### Work required
With nothing left out, give the data back exactly.

### Records shown
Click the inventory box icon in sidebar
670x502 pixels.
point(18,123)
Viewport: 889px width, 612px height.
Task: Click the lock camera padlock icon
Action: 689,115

### Expected output
Click the inventory box icon in sidebar
670x502 pixels.
point(18,123)
Viewport: 889px width, 612px height.
Task: Click the lock camera padlock icon
Action: 689,115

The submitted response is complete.